I don’t think I’m a bad cook, but I simply can’t compare with Dan. Everybody always asks him why he doesn’t open a restaurant. In answer, he merely smiles and begs to differ. He knows that running a restaurant is more than anything a form of slavery, involving long hours seven days a week. Visiting Dan’s place is always a special treat for me.
The Same Beef Dish on Serving Plate
The curious thing is that I am gradually turning into a vegetarian, but that all is put on hold when it is Meat-a-Palooza time. Dan’s dishes are always top drawer and worth eating irrespective of one’s foodie beliefs.
A Family Portrait at the Living Desert Zoo and Gardens
Standing in the above picture (left to right) are me; my sister-in-law Lori Paris; the children’s nanny Katia from Toluca, Mexico; my brother Dan; Lori’s son Danny Duche; my niece Hilary Paris Moorman; Lori’s daughter Jennifer Duche. In the front row are Oliver Moorman, Joseph Moorman, and Ely Moorman. The photo was snapped by a friendly tourist who was reciprocating for a picture we took of them. I kind of look like a fire hydrant who wandered into the picture.

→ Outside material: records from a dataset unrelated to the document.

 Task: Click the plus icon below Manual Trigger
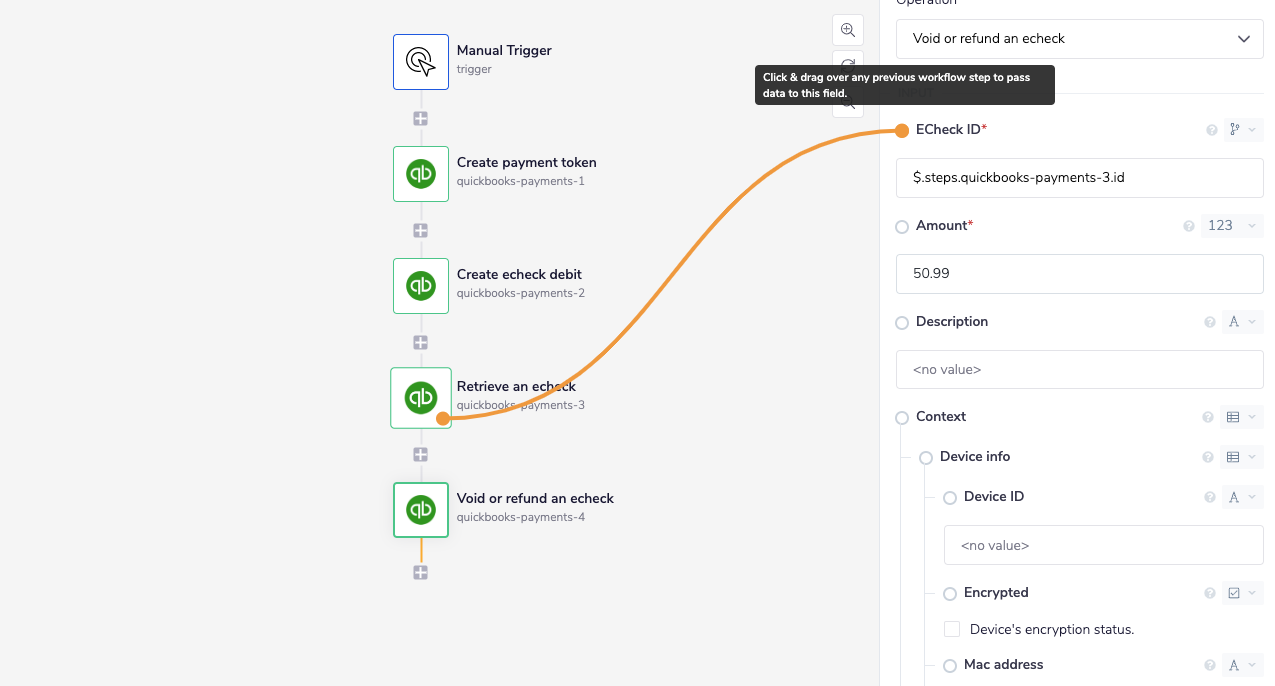[x=421, y=117]
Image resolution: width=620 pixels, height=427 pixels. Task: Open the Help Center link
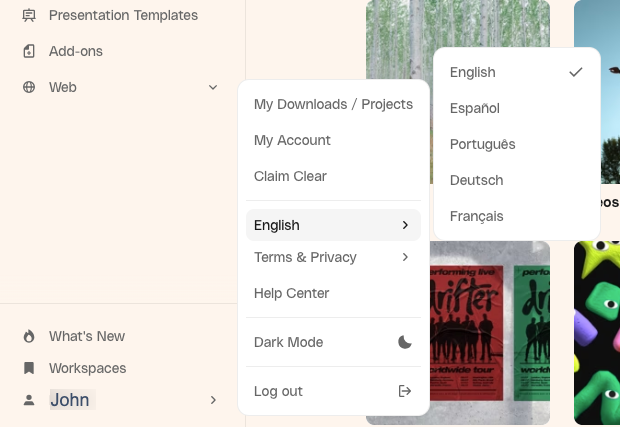pyautogui.click(x=291, y=293)
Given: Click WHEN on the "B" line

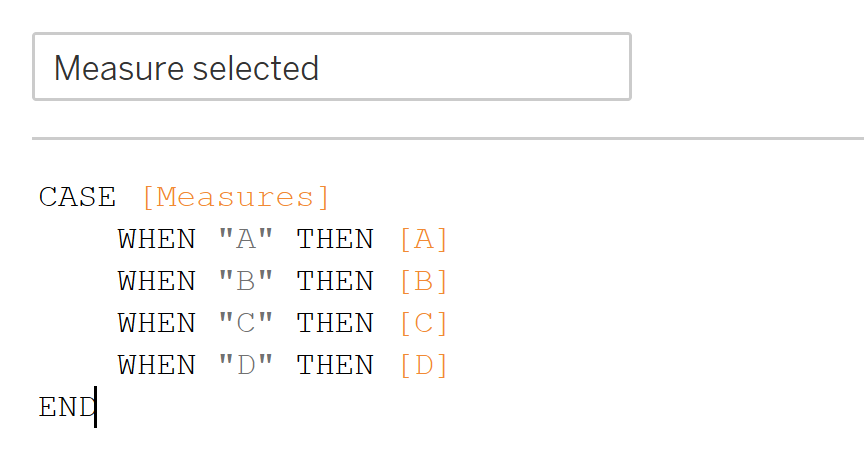Looking at the screenshot, I should coord(157,281).
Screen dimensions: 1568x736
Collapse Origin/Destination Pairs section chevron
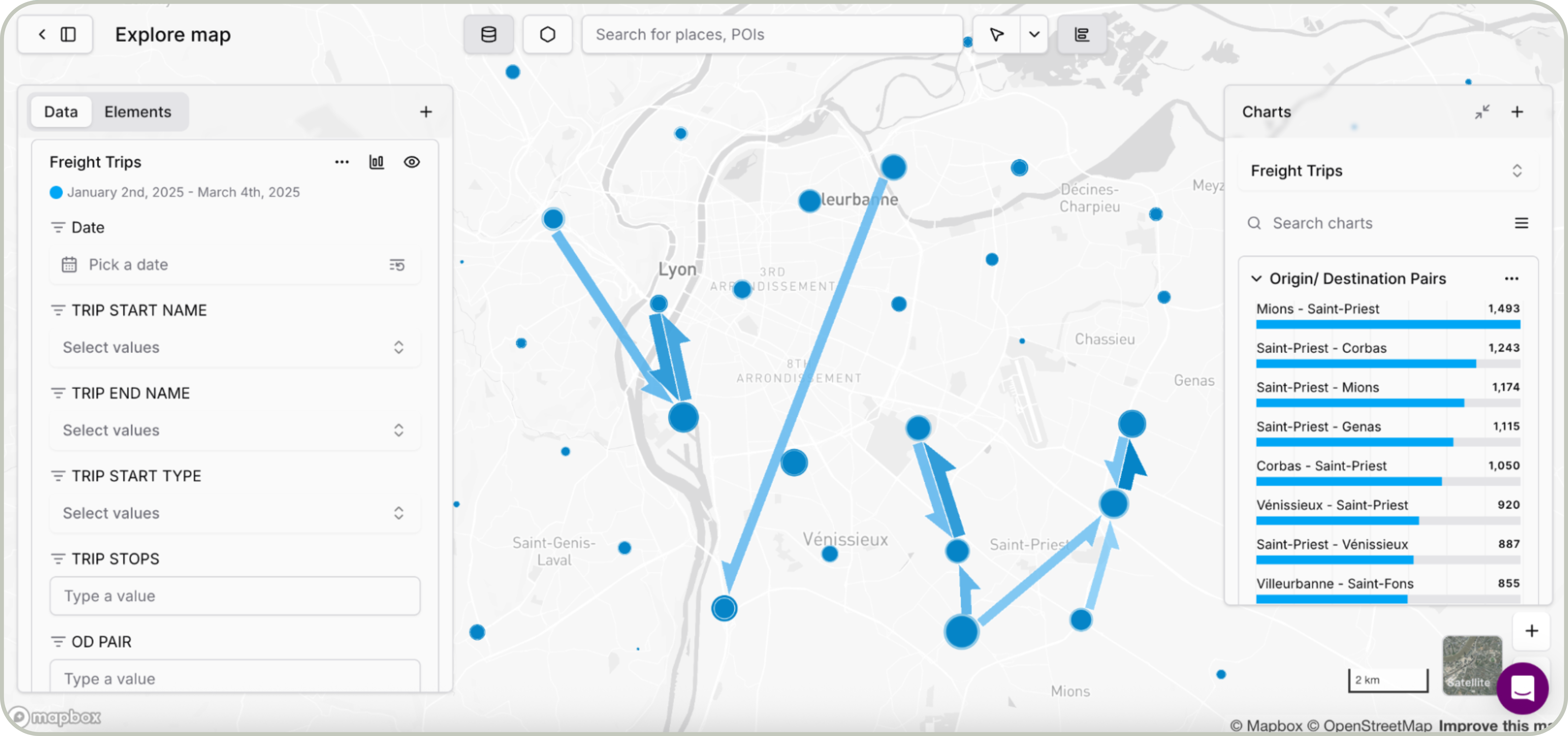coord(1256,279)
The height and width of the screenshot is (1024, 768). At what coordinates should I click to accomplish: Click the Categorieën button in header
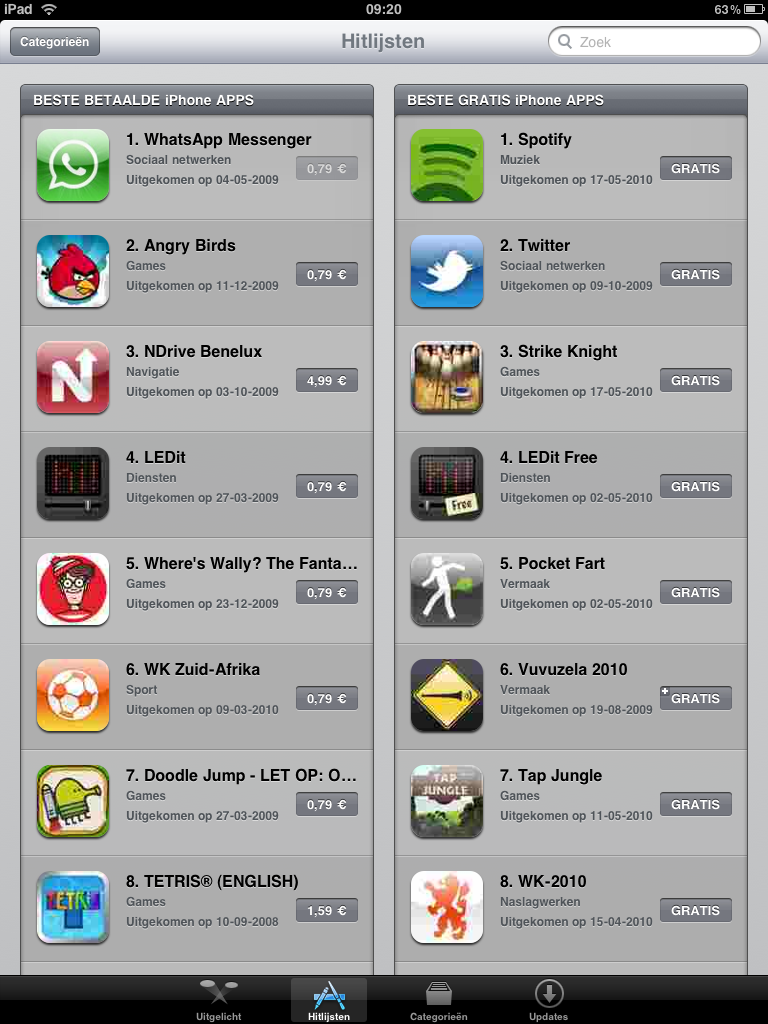55,42
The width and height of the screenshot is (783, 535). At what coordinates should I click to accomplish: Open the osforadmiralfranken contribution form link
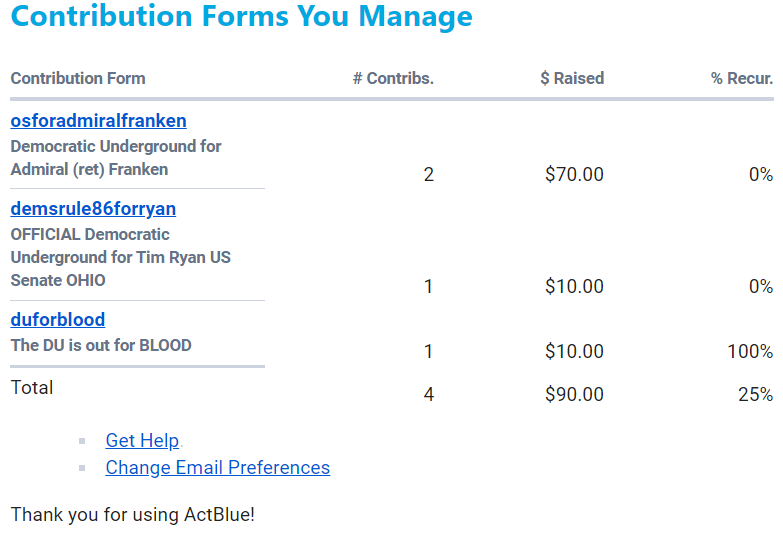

The ten of us came to Palm Desert from L.A. (me), Seattle (Joe, Hilary, and sons with Katia the au pair), San Francisco (Jennifer), and Denver (Danny Duche). It was nice to see the whole family all in one place.
Oliver Moorman, Age 4, with Palo Verde Tree in Background
I just returned today from the Coachella Valley where I attended a family reunion on the occasion of several birthdays appearing close together. Plus I had the chance to spend more time with the youngest members of the family, my niece Hilary’s two sons. Oliver and Ely. As she lives in the Seattle area, I don’t have too many occasions to see her, her husband Joe, and their two boys.

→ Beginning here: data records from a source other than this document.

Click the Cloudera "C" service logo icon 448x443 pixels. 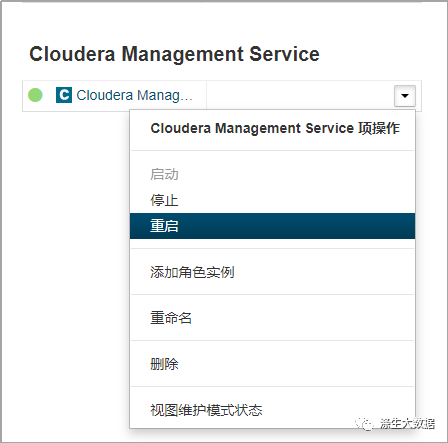pos(64,95)
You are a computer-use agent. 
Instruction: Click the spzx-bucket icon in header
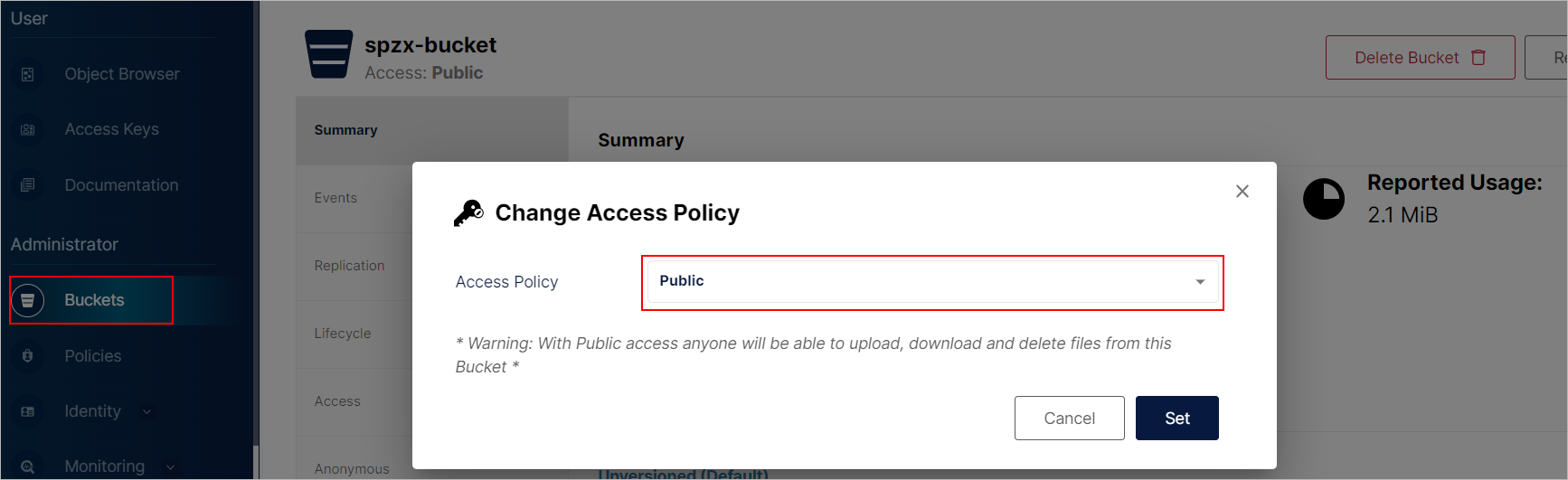tap(328, 54)
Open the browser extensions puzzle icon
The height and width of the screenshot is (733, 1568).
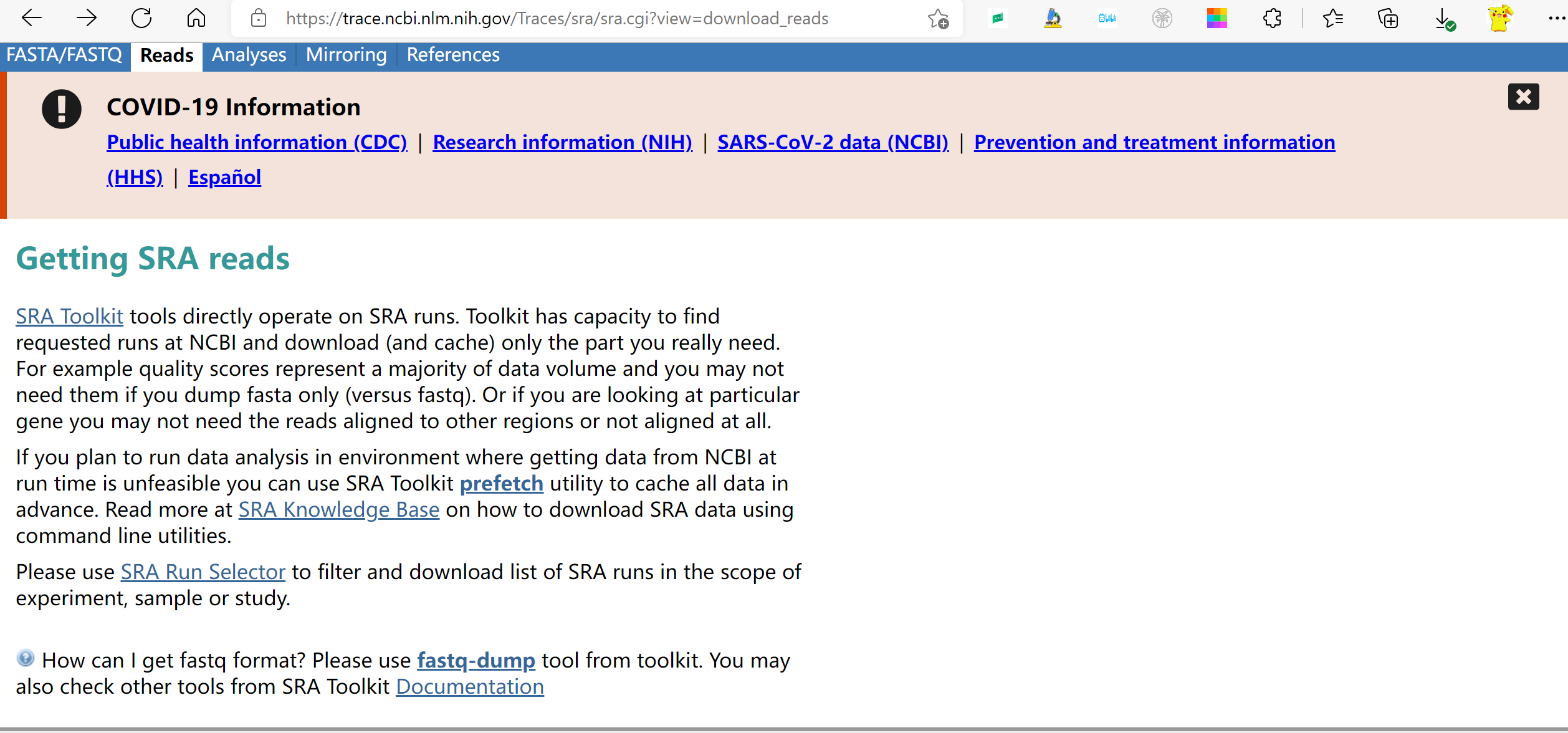pyautogui.click(x=1272, y=19)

Yesterday, we spent several hours at the Living Desert Zoo and Gardens in Palm Desert, where my brother Dan lives. You will see several pictures taken there over the next week or so. According to Condé Nast Traveler, it is one of the ten best zoos in the United States. In my opinion, it is the very best. At present, it concentrates on the desert animals on two continents: North America and Africa. Under construction is a small enclave dedicated to the plants and animals of Australia.
My Niece Hilary with Youngest Son Ely, Aged 1½, at the Living Desert Petting Zoo
One of the most fun things about visiting a place like the Living Desert is to see its effect on young children. Ollie and Ely were as if in a magical realm, in which awe predominates. Even the goats in the Petting Kraal were a revelation to the two boys. Then there was the feeding of the giraffes, with their long tongues wrapping around the Romaine Lettuce the boys held out to them. Even the carousel, featuring endangered species worldwide, caught Ollie’s attention, as he rode on a giant hummingbird.
Ollie with My Brother Dan on Carousel
Come to think of it, I wouldn’t mind spending more time at the Living Desert. I am not immune to being overawed.